## start INPUT DATA

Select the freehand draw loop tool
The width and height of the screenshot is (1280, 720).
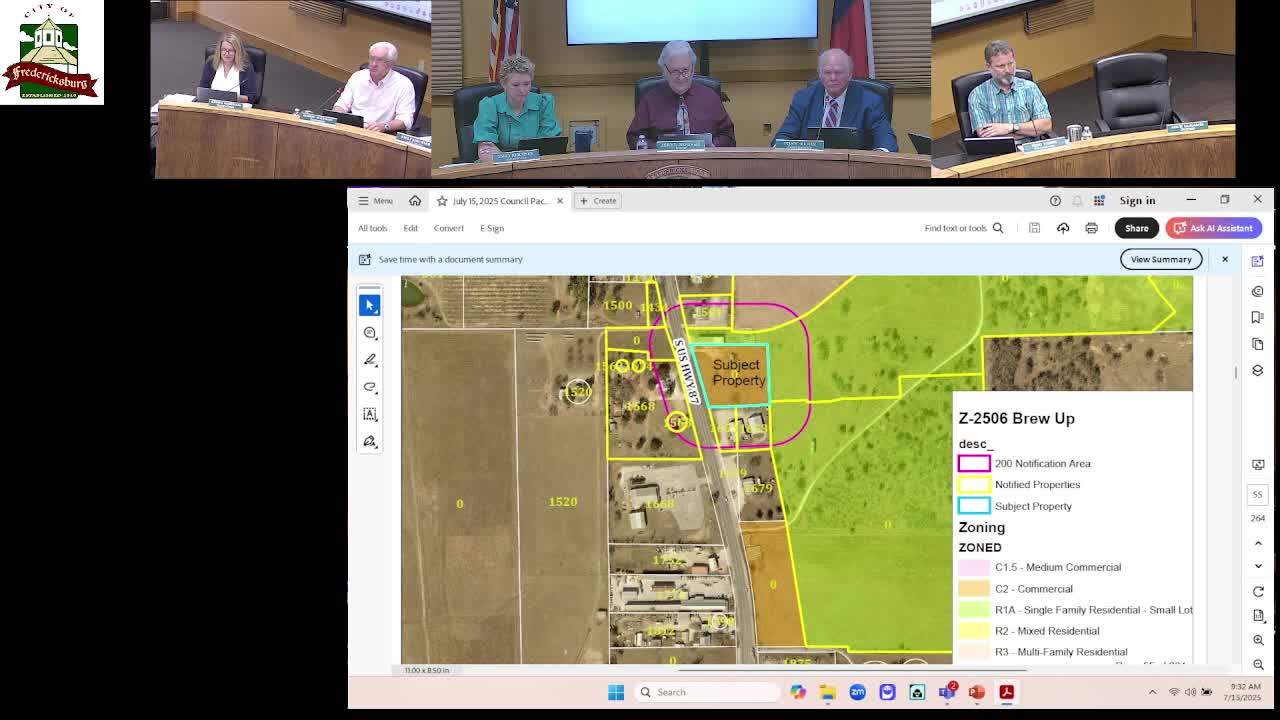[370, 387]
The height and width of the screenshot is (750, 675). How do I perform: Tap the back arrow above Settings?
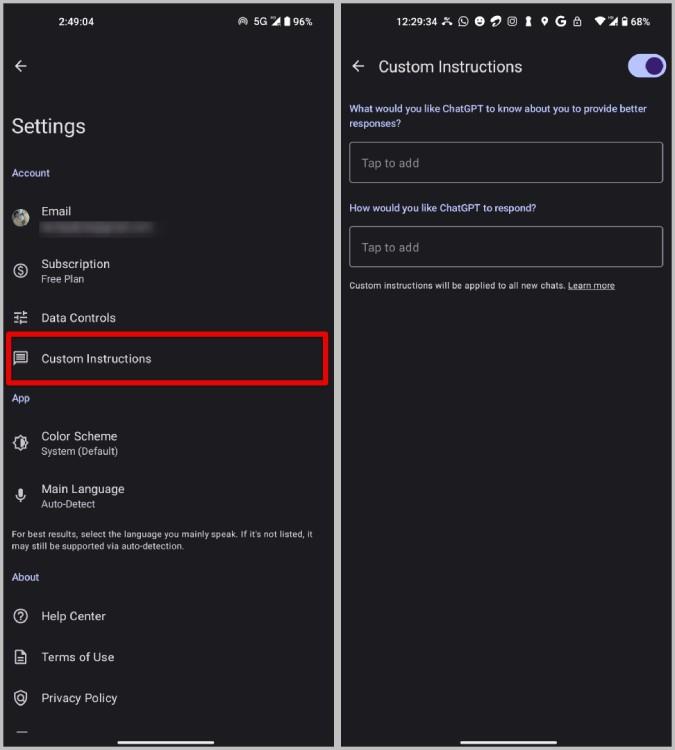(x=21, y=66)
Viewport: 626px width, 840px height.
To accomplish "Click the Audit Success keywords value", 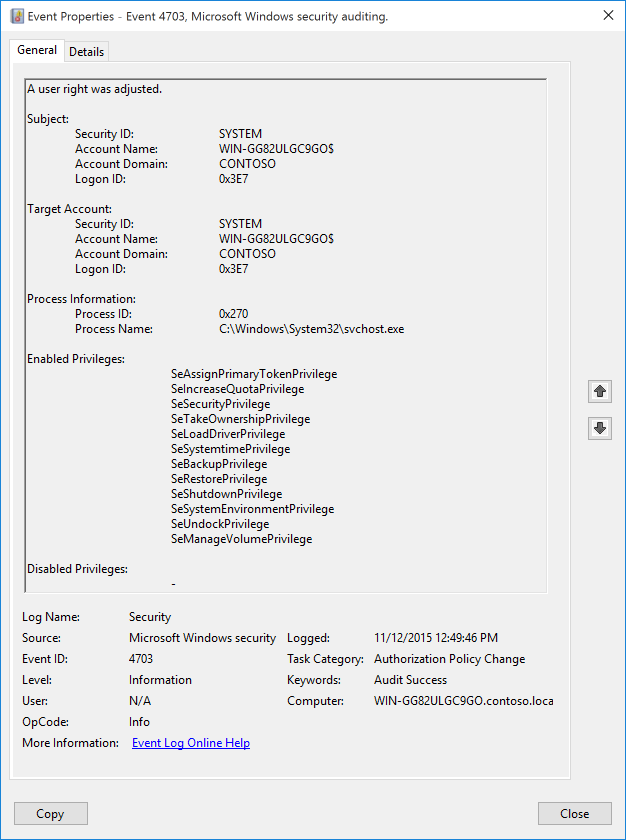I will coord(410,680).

## end INPUT DATA

_WHAT IS NEEDED_: Rewrite the entries as a numbered list, from the first line up to and including the line with "(x=21, y=66)", skipping blank lines. Leave the pictures out of your answer.

_FINISHED EXERCISE_:
1. Select the freehand draw loop tool
2. The width and height of the screenshot is (1280, 720).
3. [370, 387]
4. The height and width of the screenshot is (750, 675). How do I perform: Tap the back arrow above Settings?
5. (x=21, y=66)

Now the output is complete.